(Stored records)
%%

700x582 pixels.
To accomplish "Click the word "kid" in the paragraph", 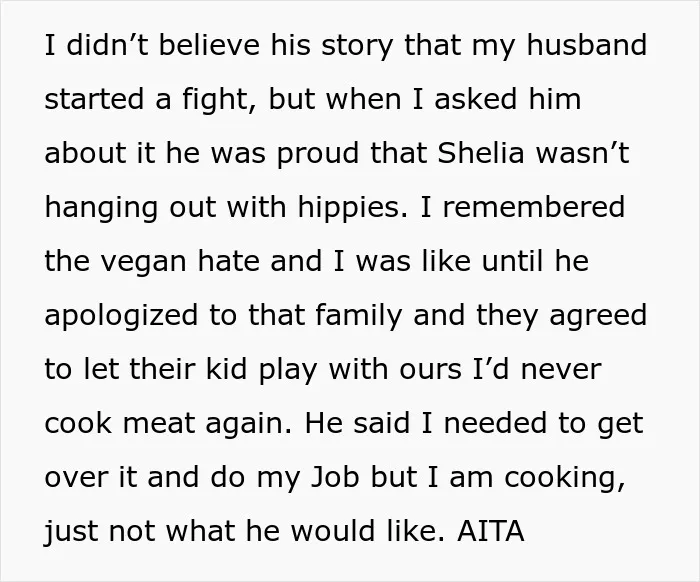I will coord(226,369).
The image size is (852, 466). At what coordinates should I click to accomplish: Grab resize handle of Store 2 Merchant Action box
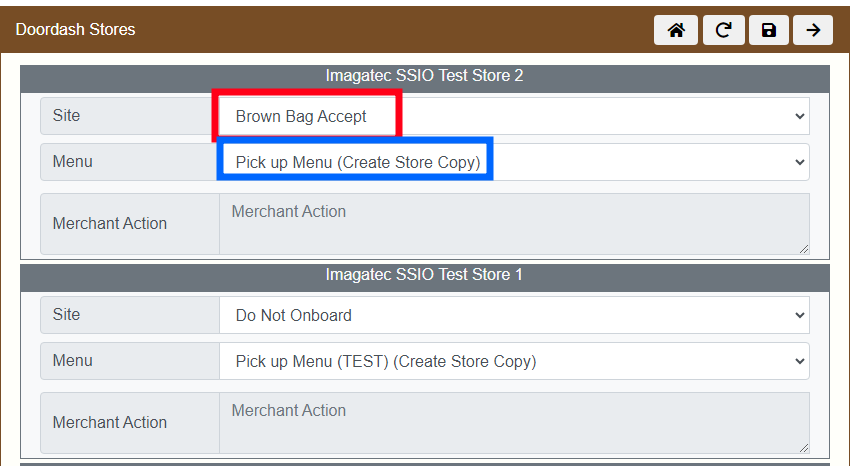[803, 248]
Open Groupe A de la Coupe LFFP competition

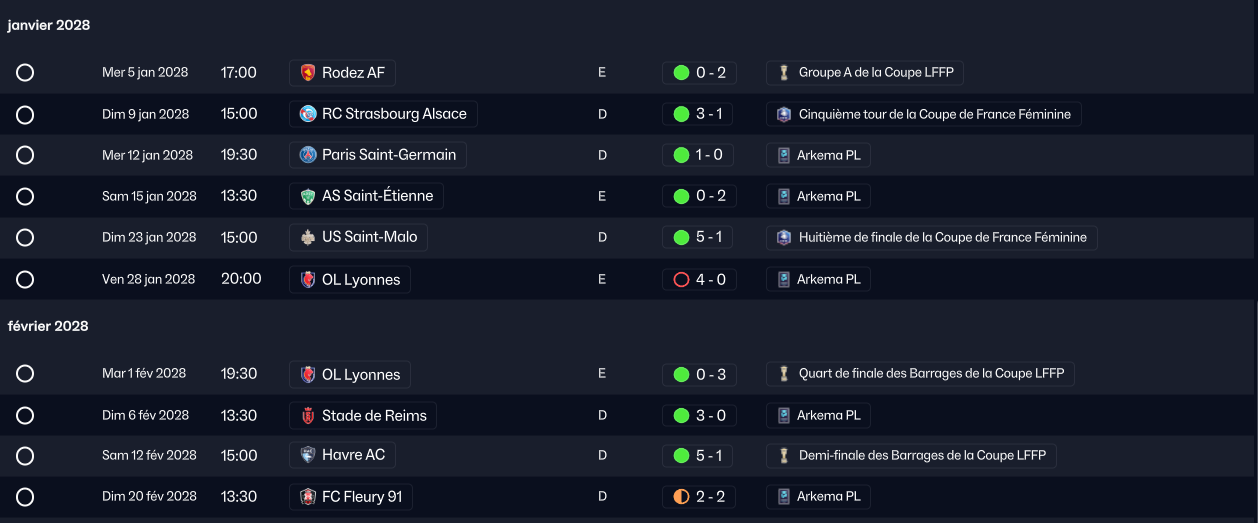pos(865,73)
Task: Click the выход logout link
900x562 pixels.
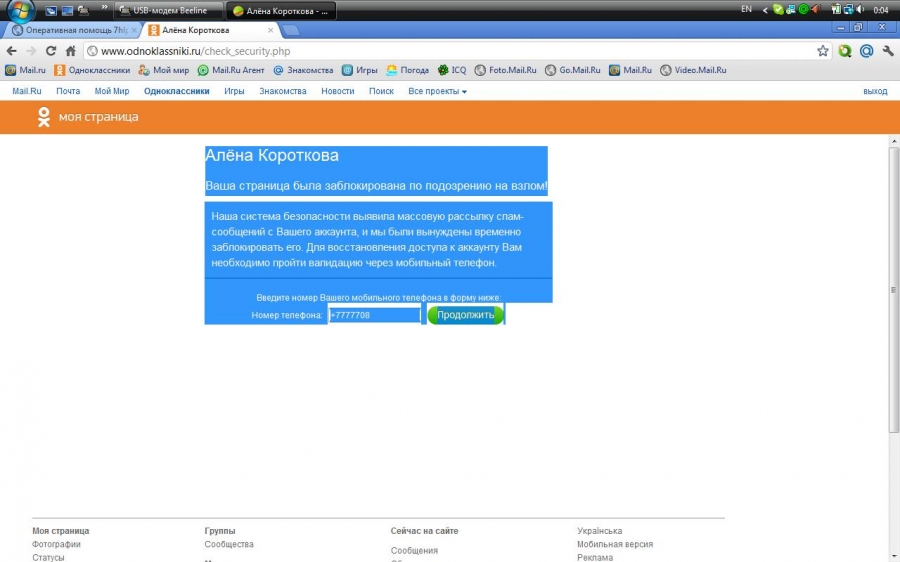Action: (x=874, y=91)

%%

With the pictures left out, copy exactly the lines from the one containing "Open Groupe A de la Coupe LFFP competition" through the final line of the records above, both included.

Written response:
Open Groupe A de la Coupe LFFP competition

pos(865,73)
Task: Click the выход logout link
900x562 pixels.
Action: (x=874, y=91)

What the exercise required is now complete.